Very sad news, I'd known about her diabetes and blindness but hadn't expected this. I understand she was in the middle of writing a new Adrian Mole book.
The first two books shaped my own adolescence. I recently re-read through all of the Mole books and, while I remember the first two fondly, I grew increasingly annoyed with Adrian through the later books. While the other characters progressed with their lives, careers, relationships etc, Adrian never really seemed to grow up beyond the age of 13 3/4...
Being a couple of years older than Moley, I enjoyed the original diary, as well as finding it slightly embarrassing. Adrian's problems are pretty ageless and have been encountered by 14 year old boys probably since the stone age. Very funny. Vaguely remember him raging against somebody called the "stick insect", think it was his dad's girlfriend.

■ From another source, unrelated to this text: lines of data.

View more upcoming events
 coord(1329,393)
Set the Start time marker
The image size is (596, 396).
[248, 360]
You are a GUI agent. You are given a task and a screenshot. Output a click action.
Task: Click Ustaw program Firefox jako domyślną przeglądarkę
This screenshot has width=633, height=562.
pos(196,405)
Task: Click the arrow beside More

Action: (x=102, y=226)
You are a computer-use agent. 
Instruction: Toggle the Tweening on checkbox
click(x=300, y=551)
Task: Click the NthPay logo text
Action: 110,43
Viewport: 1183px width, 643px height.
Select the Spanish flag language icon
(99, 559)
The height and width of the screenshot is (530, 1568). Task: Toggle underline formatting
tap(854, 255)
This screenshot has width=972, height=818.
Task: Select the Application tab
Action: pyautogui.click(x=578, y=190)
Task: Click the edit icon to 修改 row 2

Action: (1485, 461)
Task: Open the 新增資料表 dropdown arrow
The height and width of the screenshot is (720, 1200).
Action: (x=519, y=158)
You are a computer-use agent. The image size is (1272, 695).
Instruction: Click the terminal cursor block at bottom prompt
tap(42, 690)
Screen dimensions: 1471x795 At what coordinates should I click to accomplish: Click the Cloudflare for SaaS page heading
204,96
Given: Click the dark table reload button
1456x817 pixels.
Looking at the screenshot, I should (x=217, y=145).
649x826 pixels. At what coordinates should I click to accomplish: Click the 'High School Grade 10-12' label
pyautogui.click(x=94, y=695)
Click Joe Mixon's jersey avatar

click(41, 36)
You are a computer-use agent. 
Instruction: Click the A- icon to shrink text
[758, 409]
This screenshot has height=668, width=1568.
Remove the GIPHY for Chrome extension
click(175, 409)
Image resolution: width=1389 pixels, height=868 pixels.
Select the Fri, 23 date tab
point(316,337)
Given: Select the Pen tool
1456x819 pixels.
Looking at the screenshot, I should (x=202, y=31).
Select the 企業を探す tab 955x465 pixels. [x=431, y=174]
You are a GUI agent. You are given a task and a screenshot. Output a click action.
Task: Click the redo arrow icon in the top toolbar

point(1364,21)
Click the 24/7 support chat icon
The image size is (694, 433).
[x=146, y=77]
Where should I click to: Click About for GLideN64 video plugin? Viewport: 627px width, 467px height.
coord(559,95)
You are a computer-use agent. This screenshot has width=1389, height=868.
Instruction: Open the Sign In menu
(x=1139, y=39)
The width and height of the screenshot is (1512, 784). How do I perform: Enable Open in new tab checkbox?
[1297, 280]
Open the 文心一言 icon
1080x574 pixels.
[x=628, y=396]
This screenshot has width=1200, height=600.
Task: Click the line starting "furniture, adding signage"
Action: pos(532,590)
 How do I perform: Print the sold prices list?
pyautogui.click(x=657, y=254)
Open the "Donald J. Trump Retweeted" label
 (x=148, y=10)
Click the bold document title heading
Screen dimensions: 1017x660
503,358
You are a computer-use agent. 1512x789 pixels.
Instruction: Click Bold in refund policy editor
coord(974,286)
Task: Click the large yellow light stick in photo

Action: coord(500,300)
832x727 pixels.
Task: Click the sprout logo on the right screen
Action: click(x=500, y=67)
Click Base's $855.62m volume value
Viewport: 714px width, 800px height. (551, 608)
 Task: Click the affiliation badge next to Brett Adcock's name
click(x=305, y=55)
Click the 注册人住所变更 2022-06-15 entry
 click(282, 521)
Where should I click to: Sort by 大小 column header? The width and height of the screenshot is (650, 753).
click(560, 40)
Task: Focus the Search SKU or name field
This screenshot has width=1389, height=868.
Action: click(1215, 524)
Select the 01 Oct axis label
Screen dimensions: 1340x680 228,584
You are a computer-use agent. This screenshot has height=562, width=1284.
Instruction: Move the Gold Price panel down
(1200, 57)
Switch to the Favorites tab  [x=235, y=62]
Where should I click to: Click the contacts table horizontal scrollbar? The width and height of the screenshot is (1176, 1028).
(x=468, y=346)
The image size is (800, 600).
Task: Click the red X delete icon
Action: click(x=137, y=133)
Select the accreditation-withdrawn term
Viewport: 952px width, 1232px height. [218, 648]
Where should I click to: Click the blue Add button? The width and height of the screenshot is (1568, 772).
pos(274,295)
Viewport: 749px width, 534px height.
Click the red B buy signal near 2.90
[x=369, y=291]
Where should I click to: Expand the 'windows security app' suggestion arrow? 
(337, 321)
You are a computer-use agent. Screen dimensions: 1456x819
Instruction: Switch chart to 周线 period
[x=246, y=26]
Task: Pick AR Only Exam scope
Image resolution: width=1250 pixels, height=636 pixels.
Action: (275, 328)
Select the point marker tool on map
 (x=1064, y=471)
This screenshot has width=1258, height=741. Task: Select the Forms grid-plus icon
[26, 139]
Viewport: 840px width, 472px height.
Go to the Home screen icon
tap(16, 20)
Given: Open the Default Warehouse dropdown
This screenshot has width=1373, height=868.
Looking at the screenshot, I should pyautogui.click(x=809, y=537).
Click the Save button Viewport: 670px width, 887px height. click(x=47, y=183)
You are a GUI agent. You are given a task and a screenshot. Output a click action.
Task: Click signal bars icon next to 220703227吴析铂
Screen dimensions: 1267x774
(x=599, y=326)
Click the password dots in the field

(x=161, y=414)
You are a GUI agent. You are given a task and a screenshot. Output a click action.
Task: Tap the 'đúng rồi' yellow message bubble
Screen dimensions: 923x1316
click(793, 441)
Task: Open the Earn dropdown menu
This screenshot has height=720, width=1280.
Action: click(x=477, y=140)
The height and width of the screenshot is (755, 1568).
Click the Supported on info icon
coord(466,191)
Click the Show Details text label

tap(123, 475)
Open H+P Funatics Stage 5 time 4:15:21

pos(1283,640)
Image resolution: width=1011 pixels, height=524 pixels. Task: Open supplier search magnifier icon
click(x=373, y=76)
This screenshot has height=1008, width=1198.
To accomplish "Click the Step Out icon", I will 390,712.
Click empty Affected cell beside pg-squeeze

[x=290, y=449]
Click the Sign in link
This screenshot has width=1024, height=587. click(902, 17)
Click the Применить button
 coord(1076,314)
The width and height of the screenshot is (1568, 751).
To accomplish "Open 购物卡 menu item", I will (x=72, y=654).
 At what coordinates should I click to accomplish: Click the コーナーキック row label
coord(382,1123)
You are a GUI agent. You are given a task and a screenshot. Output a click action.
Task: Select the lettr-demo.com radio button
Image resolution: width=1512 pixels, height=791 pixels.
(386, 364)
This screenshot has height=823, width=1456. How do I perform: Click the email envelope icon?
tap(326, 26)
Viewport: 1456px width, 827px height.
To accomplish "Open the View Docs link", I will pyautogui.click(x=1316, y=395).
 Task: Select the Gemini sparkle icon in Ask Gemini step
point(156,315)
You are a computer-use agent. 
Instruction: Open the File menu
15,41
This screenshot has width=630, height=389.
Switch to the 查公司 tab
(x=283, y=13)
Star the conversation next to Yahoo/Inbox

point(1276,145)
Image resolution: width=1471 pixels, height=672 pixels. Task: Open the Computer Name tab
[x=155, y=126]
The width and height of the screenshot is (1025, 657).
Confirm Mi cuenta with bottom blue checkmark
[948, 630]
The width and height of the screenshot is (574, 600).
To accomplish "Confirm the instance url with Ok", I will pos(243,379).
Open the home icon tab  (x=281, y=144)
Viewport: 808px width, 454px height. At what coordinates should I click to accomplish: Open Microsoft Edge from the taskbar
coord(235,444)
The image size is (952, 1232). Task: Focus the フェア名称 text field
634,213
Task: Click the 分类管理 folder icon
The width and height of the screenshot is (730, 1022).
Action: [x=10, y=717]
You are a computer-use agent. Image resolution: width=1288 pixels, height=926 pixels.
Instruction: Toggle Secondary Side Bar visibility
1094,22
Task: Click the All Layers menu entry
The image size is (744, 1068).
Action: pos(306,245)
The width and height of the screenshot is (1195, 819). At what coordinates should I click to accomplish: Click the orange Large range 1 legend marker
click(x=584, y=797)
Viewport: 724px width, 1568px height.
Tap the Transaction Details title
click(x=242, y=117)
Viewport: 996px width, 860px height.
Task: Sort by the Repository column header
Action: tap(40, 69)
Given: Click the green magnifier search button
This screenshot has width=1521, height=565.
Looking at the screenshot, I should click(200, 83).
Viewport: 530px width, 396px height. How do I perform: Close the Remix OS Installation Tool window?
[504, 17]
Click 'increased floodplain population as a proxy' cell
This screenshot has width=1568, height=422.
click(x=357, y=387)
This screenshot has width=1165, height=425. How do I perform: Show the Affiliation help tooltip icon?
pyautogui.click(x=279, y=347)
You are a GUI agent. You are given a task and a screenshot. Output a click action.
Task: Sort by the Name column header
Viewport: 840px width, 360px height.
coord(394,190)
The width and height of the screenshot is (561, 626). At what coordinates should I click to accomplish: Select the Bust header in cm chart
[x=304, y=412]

Townsend was not a trained writer. Born in Leicester in 1946, Townsend had lived what most of us would consider a “conventional life” before she had hit 25: she left school at 15, was married aged 18 and had divorced and was living as a single parent with three children at the age of 23
Getting married at 18 and being a single parent by 23 were certainly not conventional events in the 1964/69, although they are fairly common in 2014.
You think? Both my mother and my aunt were married in their teens - my aunt in 1955 and my mother in 1972 - and my mother was a single parent at 23. Slightly outside your window, but when it's happening before and after it was certainly happening in between.